Lake Mead Water Level |
inkstain | There is a clear possibility of a shortage declaration on Lake Mead
in August, which would force a reduction in Lower Colorado River water
deliveries, primarily to Arizona, in 2016. Nevada and Mexico would also
see small shortages. Neither California, nor the states of the Upper
Basin (New Mexico, Utah, Colorado and Wyoming) will see any
curtailments.
This is a big deal, but it is almost entirely an Arizona big deal.
Arizona currently has the slack in its system to absorb the reductions,
including possibly deeper cuts if Mead continues to drop, without major
disruptions. The Phoenix and Tucson metro areas are not going to dry up
and blow away.
Longer details below:
Built in the 1930s in a canyon on the Arizona-Nevada border, Hoover
Dam impounds Colorado River water in Lake Mead.
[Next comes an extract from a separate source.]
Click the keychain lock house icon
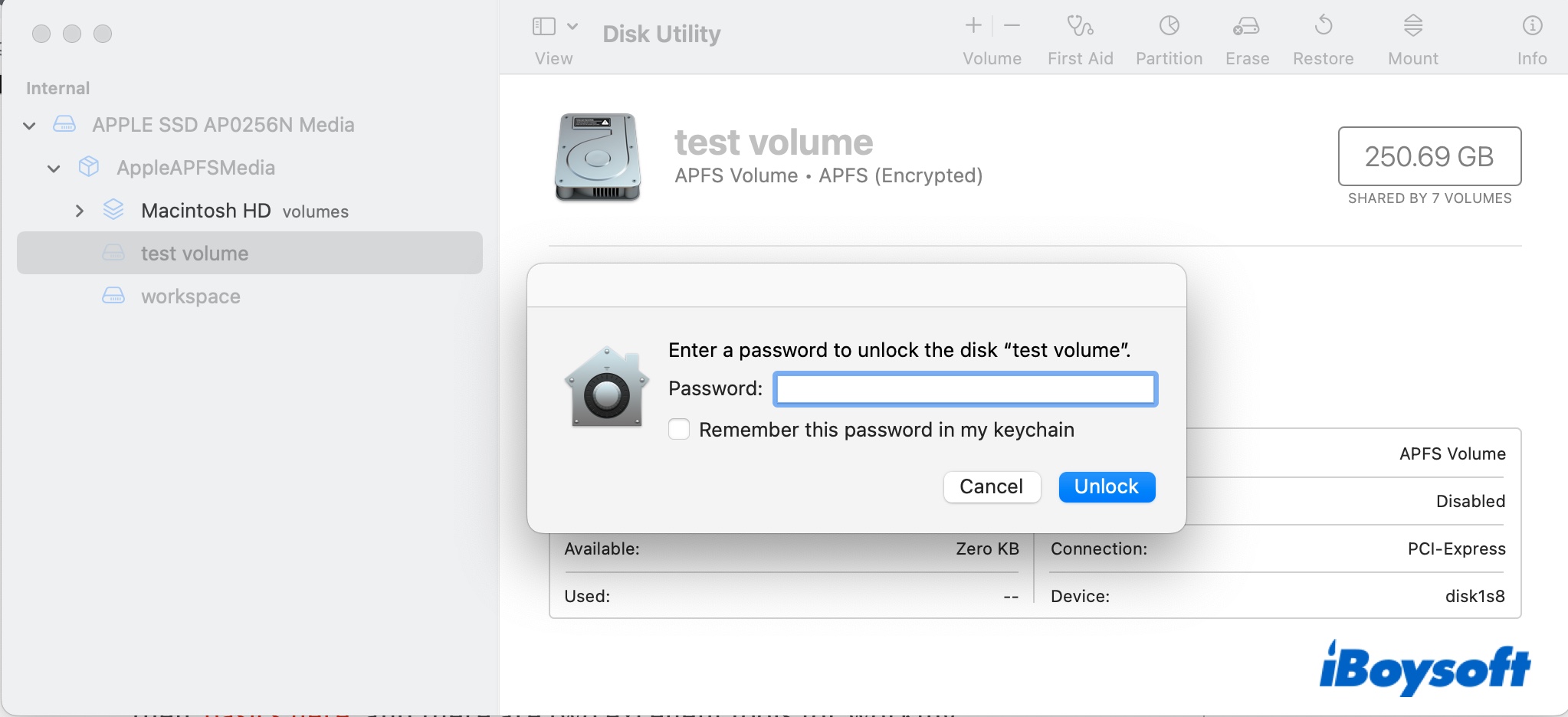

It protects valleys
along the lower river from flooding, and stores water during wet years
for use during dry years in Nevada, Arizona, California, in the United
States, and Baja and Sonora in Mexico. From the beginning, California
has taken its share of water through an aqueduct that carries water to
Los Angeles, and a second that carries farm water to the Imperial
Valley. A significant share of the river’s water also supplies farms and
communities in Arizona along the river itself, from Parker south to
Yuma. But for the first three-plus decades of the dam’s existence,
Arizona had no way to get the river’s water to its major population
centers in the state’s central desert valleys.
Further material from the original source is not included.